GETTING MORE TALE #604: Heavy Vinyl is a Tactile Experience
Now that vinyl is back in a big way, you may have noticed more and more heavy vinyl in your local record store. 180 gram vinyl records are very popular, particularly for reissues. You’ll notice the front cover stickers touting the weight, but what does this all mean?
As it turns out, not very much. Heavier weight vinyl is a preference, but not one that particularly pays off in improved sound quality.
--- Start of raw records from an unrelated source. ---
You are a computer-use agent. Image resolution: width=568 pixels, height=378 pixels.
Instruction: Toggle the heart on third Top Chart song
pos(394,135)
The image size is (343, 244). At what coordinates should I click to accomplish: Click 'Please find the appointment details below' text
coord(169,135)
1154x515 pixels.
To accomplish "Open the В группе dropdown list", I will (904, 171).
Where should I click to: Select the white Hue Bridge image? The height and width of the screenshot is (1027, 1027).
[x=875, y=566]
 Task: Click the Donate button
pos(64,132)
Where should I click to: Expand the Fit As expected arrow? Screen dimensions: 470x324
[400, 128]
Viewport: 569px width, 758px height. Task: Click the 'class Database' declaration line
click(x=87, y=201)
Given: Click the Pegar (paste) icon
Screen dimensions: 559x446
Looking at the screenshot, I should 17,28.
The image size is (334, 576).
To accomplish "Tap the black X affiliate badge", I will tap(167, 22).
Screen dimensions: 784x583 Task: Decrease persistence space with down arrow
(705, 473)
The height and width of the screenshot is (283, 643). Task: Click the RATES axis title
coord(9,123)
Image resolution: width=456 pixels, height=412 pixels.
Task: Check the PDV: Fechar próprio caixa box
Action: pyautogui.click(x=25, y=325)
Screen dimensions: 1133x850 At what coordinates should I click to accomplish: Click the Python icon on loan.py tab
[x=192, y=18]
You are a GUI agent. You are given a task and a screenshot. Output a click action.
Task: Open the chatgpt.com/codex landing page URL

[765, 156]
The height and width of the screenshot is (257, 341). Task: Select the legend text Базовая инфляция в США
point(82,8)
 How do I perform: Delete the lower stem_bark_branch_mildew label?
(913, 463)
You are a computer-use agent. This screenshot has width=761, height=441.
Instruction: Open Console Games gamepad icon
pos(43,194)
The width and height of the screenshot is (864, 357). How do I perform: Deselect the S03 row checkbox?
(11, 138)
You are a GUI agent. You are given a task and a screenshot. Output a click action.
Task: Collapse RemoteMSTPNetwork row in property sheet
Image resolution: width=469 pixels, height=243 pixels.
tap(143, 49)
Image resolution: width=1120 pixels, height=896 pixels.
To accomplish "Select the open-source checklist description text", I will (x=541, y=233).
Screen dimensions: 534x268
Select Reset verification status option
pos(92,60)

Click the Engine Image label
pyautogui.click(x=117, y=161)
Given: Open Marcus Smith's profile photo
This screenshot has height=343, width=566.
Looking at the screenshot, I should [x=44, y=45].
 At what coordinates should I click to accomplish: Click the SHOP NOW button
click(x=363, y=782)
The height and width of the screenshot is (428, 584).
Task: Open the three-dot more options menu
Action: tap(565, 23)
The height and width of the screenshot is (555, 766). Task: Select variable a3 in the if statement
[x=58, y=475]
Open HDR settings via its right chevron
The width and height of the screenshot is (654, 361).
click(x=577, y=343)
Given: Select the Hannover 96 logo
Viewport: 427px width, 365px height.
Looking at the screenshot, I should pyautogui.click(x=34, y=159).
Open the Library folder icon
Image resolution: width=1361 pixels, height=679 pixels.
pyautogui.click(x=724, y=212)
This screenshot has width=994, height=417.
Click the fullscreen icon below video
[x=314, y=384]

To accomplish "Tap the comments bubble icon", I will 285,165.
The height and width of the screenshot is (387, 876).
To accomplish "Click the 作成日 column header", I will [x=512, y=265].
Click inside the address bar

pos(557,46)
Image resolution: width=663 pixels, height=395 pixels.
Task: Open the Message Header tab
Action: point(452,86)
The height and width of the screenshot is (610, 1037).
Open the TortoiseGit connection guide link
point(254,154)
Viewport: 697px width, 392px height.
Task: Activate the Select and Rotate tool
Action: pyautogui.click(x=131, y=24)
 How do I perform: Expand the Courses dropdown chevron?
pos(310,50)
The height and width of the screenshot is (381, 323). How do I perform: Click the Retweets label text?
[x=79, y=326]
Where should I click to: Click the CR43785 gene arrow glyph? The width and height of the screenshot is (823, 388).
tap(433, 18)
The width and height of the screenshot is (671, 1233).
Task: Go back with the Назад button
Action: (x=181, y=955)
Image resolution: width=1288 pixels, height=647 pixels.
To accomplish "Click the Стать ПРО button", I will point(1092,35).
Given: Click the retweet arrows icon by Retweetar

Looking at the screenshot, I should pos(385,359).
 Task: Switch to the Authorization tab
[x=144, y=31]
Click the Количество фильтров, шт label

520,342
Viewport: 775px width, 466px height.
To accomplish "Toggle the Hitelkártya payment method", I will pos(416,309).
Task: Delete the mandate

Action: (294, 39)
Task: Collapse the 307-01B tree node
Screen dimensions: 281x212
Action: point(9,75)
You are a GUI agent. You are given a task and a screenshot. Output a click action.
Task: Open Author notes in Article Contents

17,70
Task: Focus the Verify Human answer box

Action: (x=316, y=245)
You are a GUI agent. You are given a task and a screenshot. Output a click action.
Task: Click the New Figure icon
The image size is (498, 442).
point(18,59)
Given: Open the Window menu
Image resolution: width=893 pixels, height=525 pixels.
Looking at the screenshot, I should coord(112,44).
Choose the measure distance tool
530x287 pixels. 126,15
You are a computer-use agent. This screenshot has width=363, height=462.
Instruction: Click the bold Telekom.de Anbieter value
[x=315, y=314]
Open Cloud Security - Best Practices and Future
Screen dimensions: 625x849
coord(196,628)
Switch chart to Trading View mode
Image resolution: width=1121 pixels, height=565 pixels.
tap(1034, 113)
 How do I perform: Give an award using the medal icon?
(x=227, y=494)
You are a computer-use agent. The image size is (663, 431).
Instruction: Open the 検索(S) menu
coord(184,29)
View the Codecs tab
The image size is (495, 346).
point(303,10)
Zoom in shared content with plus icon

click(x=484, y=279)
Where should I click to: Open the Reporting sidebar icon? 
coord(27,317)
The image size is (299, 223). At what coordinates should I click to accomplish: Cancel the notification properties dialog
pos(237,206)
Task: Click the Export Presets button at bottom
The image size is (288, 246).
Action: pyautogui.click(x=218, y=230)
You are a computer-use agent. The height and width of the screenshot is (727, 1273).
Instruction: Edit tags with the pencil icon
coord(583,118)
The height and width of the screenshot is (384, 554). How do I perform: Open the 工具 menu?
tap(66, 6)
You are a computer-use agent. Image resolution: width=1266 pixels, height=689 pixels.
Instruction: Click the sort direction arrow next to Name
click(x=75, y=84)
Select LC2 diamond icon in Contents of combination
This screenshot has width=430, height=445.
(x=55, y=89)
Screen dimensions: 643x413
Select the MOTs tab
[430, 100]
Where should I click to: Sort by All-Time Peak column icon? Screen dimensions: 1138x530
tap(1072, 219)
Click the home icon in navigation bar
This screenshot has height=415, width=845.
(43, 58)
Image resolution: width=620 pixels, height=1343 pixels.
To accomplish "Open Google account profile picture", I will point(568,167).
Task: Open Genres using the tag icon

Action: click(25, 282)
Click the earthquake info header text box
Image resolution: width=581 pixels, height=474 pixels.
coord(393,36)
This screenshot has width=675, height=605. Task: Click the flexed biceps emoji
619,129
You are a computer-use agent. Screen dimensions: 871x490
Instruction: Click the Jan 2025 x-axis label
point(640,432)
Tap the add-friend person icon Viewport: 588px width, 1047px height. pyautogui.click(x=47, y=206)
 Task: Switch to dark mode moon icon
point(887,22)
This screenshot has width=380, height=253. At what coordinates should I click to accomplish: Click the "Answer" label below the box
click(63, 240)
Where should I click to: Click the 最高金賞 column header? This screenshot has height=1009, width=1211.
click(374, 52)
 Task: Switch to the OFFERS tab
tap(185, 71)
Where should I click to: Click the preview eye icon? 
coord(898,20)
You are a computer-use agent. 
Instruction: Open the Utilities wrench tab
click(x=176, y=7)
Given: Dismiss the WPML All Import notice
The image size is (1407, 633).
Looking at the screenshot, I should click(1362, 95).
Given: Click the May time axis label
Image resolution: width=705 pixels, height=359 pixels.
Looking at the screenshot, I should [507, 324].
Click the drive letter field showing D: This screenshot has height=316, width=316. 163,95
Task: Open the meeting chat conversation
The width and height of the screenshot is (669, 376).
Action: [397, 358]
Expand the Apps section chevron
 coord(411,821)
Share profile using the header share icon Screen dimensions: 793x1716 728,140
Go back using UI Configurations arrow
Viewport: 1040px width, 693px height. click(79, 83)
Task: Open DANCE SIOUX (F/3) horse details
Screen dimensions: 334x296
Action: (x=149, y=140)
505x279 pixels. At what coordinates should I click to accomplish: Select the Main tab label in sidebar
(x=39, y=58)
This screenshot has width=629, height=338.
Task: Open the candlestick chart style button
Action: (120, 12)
Typical records are pressed on 120 grams on vinyl. It starts as vinyl pellets, which are melted and expertly pressed between two plates. A record is plenty thick enough to accommodate grooves pressed into both sides. Thickness is not the issue. Sound quality more depends on other factors. Virgin plastic, not recycled, is preferred by connoisseurs. The quality of the presses, the experience of the engineers, and of course the mastering of the music for vinyl are all critical. Thickness, not so much. The groove in a record depends more on surface area in order to get a good sound, and that comes from width. Sound issues arise when a side of a record is so long, that the grooves need to be squeezed onto that 12″ diameter. Then you lose clarity and distinction. A thick record might cut down on vibration from the turntable, but a good platter will do the same job.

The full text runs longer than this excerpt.